WHAT THE TASK ASKS: Tell how many lines in the data below hold the string "Viewport"; give nothing but the number.
------ DATA TO EXAMINE
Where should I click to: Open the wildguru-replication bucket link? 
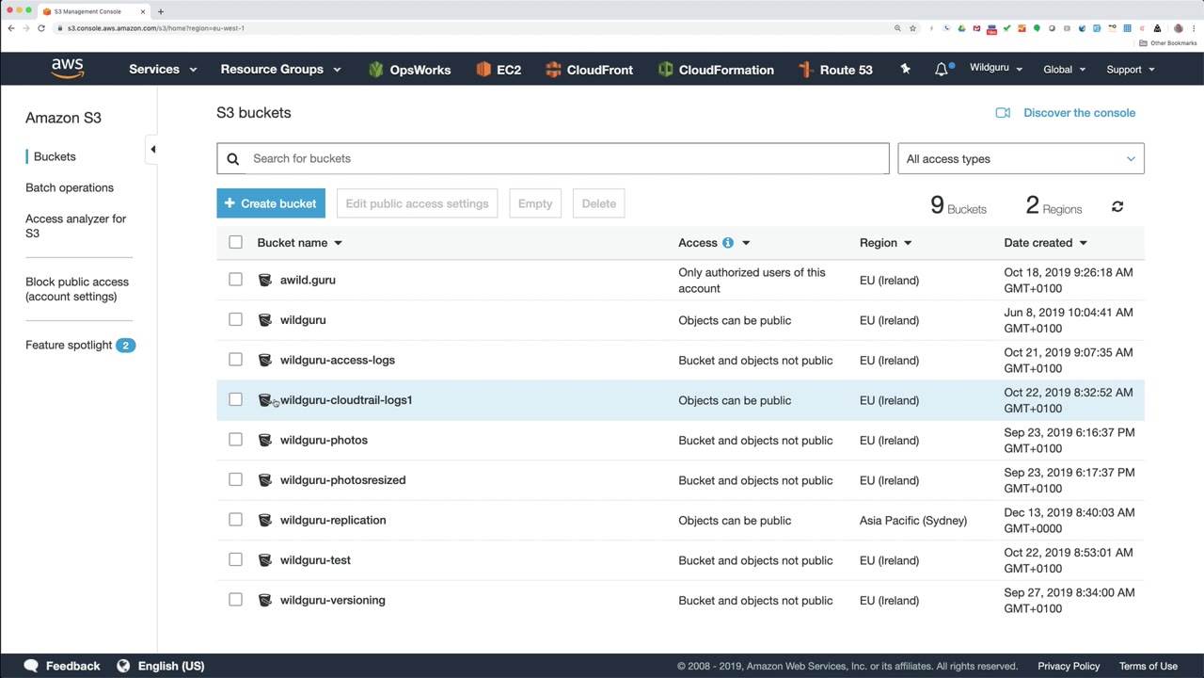[x=333, y=520]
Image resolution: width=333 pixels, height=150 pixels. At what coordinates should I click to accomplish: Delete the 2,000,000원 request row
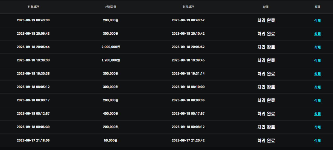point(317,47)
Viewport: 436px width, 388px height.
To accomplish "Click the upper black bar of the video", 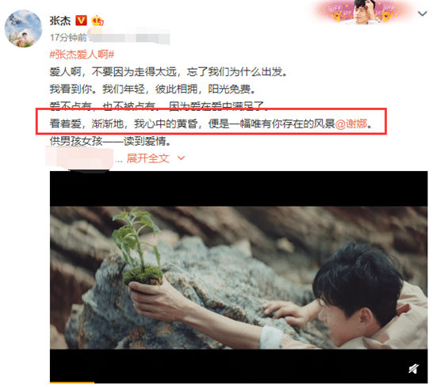I will [x=239, y=189].
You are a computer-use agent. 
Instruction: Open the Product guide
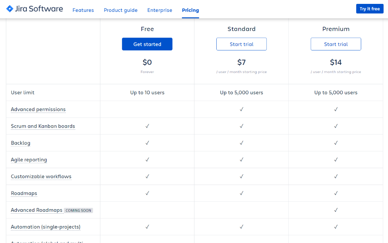tap(121, 10)
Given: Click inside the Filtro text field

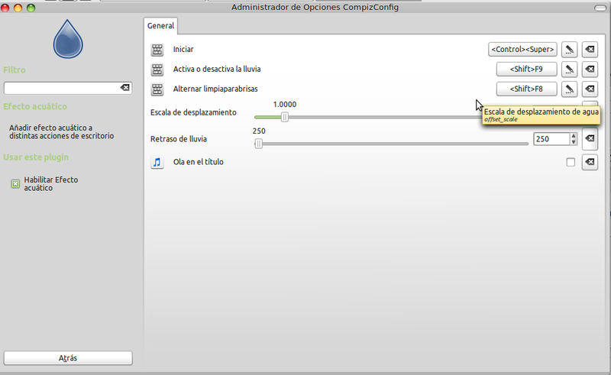Looking at the screenshot, I should click(x=61, y=89).
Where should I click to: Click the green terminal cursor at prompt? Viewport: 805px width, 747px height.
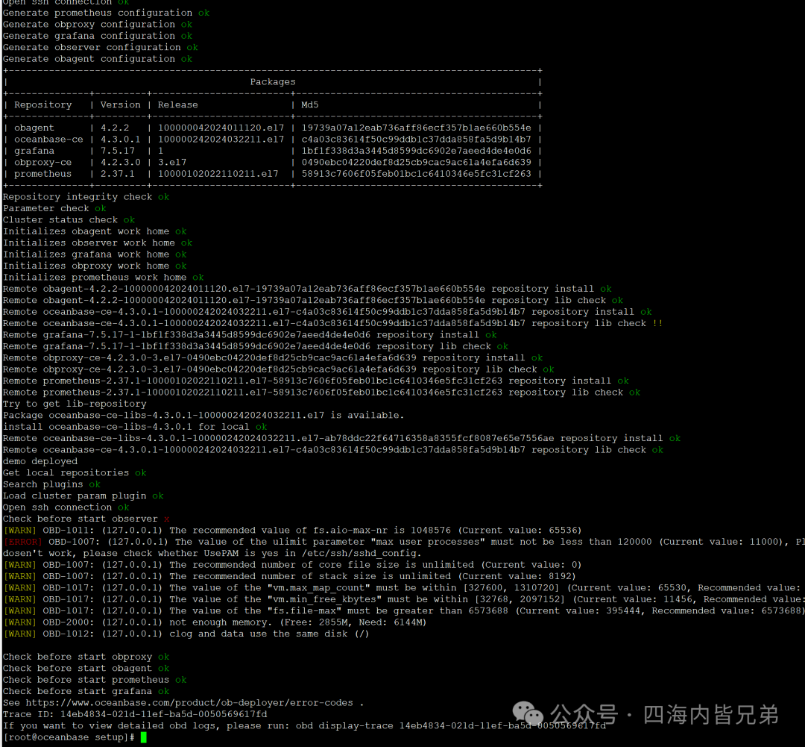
------------
THE COMPLETED TASK: 2